**Stated problem**.
Locate each line in the items below that contains the word "beside" and copy those lines out in full.

**Word and element location items**.
* * * * * * *

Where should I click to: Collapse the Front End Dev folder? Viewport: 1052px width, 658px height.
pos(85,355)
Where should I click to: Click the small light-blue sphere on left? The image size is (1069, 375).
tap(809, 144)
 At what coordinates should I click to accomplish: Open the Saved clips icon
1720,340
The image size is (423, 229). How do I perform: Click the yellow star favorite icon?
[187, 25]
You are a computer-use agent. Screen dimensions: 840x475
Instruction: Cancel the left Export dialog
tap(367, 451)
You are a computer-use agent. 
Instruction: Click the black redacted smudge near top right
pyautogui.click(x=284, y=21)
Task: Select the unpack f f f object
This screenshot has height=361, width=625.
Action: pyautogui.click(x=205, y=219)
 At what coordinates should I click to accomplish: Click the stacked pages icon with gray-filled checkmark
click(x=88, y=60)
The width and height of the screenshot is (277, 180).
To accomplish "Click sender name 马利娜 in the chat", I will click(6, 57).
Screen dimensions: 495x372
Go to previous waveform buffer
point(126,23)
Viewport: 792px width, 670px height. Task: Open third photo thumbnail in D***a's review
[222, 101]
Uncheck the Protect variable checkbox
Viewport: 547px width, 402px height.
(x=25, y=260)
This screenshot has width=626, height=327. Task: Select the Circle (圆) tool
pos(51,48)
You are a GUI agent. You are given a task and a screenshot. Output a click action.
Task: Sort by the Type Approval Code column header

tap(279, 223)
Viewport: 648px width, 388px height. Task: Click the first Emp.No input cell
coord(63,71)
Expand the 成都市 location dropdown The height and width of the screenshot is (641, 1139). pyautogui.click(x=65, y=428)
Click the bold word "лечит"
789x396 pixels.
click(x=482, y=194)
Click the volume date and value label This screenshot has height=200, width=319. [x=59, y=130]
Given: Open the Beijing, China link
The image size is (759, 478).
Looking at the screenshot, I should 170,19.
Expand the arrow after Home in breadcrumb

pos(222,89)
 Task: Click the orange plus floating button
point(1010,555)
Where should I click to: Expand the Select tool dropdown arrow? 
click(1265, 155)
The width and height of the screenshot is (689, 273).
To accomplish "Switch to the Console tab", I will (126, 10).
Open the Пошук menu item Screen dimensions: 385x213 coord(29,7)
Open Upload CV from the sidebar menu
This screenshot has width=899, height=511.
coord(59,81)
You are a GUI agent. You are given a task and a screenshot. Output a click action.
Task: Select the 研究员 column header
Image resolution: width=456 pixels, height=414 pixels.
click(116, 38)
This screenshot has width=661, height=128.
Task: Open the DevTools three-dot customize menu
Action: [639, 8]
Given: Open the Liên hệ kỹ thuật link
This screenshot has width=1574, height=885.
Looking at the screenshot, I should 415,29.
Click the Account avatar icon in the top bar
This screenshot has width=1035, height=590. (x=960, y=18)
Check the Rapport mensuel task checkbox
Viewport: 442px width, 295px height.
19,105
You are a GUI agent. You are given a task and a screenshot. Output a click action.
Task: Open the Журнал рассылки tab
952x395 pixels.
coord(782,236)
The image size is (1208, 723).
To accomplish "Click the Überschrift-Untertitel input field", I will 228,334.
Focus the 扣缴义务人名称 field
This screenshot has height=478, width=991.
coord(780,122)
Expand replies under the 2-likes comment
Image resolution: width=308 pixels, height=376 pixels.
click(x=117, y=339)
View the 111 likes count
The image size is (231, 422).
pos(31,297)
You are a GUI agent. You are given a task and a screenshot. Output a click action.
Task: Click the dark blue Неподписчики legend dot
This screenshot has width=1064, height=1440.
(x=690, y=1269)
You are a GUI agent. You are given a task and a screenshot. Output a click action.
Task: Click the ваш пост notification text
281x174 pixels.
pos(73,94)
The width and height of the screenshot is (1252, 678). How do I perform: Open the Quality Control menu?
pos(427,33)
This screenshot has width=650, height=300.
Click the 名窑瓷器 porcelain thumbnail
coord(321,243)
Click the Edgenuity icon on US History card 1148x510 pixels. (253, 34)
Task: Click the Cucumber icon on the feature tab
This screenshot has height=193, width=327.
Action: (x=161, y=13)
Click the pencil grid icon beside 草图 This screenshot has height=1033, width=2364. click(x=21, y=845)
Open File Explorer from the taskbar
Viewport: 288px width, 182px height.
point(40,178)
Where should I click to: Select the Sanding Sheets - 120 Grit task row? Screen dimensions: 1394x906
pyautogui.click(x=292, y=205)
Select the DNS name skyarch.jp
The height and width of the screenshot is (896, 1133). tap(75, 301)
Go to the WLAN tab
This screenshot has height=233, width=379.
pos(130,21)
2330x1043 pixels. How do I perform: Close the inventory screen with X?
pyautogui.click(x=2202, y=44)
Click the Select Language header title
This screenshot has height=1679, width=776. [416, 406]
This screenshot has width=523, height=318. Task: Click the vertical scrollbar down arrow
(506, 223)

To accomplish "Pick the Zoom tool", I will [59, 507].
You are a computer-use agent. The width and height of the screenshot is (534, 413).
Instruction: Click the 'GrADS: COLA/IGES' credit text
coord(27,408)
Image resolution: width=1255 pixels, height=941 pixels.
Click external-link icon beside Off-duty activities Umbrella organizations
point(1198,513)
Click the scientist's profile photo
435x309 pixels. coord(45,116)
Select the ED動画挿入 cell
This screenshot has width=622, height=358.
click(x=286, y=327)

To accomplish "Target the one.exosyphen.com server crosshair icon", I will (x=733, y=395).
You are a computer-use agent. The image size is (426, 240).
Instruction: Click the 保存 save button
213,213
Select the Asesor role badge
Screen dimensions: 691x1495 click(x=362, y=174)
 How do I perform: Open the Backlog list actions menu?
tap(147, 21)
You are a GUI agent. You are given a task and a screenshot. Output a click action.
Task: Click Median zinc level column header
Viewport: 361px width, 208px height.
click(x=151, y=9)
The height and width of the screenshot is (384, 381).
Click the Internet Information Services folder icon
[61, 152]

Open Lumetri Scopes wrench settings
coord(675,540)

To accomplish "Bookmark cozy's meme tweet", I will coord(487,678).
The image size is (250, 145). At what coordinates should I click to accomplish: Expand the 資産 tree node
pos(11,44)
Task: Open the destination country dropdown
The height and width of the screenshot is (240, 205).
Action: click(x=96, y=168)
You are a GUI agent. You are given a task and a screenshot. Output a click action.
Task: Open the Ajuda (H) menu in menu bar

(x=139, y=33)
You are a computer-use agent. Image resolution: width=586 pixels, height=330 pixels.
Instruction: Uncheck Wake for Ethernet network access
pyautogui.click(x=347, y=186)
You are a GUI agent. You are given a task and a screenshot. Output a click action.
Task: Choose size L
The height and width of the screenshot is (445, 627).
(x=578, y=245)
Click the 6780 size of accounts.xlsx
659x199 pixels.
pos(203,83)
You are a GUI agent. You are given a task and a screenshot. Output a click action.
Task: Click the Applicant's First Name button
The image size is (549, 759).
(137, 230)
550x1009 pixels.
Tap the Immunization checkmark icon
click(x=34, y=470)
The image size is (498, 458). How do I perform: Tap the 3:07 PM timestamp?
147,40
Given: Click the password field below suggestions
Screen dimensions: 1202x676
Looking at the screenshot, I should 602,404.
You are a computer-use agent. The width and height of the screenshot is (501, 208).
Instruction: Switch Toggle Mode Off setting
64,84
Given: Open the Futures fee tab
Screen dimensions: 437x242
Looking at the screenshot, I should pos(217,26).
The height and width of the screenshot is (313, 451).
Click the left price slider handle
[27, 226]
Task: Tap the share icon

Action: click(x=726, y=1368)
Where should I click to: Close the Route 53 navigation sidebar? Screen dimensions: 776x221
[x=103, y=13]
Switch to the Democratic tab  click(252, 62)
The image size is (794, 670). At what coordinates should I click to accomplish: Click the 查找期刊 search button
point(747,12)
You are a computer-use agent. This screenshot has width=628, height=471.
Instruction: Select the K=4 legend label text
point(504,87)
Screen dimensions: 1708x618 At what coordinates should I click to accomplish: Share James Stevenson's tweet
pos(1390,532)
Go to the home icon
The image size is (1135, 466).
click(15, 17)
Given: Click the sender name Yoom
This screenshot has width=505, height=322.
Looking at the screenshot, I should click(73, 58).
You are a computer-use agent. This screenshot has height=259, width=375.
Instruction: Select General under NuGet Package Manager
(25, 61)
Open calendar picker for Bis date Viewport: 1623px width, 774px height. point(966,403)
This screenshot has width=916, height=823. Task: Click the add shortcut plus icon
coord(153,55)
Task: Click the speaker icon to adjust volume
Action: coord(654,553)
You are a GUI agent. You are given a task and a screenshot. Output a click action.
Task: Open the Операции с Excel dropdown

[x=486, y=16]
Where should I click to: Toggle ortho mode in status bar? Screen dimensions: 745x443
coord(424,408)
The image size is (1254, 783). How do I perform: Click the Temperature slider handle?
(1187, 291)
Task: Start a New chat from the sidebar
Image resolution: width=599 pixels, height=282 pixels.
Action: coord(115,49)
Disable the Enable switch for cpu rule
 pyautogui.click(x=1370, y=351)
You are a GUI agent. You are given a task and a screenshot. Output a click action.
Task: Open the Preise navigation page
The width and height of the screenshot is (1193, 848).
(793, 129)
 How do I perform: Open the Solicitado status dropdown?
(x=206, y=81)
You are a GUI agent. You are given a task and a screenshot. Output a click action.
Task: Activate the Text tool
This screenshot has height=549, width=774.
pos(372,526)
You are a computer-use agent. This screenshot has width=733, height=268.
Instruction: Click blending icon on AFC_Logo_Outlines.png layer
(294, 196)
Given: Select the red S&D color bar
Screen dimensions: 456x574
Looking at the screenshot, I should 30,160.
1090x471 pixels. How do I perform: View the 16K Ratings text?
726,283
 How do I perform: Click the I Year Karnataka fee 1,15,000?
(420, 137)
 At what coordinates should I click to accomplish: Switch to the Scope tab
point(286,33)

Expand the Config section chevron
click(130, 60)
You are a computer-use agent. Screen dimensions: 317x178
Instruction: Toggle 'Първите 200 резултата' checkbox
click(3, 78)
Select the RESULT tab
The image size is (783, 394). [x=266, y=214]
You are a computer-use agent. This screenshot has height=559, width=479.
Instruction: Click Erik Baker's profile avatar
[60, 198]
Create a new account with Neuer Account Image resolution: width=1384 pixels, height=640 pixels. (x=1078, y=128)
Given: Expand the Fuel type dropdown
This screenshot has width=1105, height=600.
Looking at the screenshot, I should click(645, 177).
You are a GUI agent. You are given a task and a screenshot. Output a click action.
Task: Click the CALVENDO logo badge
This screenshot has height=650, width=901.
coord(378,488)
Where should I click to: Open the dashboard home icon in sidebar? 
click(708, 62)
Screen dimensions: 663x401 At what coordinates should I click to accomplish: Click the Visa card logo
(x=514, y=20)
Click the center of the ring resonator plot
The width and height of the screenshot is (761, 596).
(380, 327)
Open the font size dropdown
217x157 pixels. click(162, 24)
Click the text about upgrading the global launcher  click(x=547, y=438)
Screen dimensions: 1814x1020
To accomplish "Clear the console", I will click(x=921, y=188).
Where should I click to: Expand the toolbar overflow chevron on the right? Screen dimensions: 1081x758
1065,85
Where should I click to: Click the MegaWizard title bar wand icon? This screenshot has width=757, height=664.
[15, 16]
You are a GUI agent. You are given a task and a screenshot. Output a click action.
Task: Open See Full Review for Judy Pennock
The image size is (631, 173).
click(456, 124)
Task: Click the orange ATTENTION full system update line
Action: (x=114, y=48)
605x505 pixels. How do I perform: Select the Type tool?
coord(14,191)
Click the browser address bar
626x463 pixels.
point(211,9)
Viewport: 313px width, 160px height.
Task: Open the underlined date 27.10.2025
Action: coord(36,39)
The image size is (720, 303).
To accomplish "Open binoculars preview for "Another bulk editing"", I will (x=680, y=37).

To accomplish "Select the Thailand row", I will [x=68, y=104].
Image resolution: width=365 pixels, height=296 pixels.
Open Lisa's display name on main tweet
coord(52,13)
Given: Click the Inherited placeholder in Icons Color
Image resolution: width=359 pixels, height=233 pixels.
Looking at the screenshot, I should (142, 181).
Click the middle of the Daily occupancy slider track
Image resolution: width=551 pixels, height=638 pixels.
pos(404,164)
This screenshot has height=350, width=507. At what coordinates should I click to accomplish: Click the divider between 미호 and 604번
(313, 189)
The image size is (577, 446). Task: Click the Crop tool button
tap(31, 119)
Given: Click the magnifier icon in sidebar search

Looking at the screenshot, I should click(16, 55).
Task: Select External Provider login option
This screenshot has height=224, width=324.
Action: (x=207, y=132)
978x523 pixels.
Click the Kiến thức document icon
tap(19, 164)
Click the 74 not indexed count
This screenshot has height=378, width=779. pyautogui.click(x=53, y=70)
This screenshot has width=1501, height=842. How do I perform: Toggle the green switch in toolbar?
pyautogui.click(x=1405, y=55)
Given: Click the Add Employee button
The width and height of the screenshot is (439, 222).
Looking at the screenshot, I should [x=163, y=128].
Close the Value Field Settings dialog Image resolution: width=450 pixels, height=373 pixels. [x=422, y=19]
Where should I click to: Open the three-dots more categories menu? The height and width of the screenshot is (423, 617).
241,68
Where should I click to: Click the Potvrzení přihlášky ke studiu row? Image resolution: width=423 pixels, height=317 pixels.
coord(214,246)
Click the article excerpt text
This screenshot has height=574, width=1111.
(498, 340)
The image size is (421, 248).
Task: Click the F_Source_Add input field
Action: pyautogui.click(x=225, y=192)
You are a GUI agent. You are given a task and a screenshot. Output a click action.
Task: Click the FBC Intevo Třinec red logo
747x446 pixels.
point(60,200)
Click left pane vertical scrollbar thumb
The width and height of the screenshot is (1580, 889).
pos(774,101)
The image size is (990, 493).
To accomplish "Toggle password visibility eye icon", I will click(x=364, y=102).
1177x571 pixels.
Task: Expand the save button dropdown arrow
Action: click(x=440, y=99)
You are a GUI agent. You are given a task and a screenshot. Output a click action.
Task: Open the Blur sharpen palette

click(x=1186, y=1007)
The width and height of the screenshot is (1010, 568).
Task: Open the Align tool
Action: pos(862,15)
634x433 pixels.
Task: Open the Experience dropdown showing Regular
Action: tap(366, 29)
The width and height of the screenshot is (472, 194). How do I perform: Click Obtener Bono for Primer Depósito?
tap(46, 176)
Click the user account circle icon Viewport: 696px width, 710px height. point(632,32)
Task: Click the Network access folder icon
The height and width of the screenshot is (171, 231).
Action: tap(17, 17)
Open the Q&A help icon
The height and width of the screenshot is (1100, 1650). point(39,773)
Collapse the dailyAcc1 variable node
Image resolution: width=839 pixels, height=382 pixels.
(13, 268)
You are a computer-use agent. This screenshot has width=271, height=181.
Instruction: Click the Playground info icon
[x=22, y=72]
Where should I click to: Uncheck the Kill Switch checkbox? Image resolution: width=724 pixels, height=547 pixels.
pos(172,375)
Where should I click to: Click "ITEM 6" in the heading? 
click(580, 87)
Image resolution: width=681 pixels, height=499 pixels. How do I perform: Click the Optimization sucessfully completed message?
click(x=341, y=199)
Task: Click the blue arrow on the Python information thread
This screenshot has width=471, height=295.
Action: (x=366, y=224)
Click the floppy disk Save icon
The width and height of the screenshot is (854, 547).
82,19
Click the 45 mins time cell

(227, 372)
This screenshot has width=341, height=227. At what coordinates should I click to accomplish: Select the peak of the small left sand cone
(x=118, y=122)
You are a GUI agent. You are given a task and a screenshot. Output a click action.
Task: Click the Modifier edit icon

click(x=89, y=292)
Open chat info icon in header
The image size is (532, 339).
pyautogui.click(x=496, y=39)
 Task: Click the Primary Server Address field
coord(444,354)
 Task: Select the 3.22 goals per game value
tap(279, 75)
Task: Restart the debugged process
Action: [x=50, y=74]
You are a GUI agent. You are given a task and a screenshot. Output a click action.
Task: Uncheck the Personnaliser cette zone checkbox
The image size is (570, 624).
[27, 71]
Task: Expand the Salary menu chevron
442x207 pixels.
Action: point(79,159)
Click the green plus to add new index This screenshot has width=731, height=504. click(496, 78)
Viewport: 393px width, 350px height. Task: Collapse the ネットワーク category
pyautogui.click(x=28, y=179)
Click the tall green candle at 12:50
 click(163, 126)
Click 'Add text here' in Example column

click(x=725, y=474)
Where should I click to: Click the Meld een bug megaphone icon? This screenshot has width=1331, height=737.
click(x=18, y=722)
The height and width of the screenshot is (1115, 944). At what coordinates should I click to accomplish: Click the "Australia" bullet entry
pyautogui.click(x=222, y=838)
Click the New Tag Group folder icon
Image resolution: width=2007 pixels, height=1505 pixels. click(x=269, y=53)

* * * * * * *

**Task answer**.
Click the pencil grid icon beside 草图 This screenshot has height=1033, width=2364. click(x=21, y=845)
Click external-link icon beside Off-duty activities Umbrella organizations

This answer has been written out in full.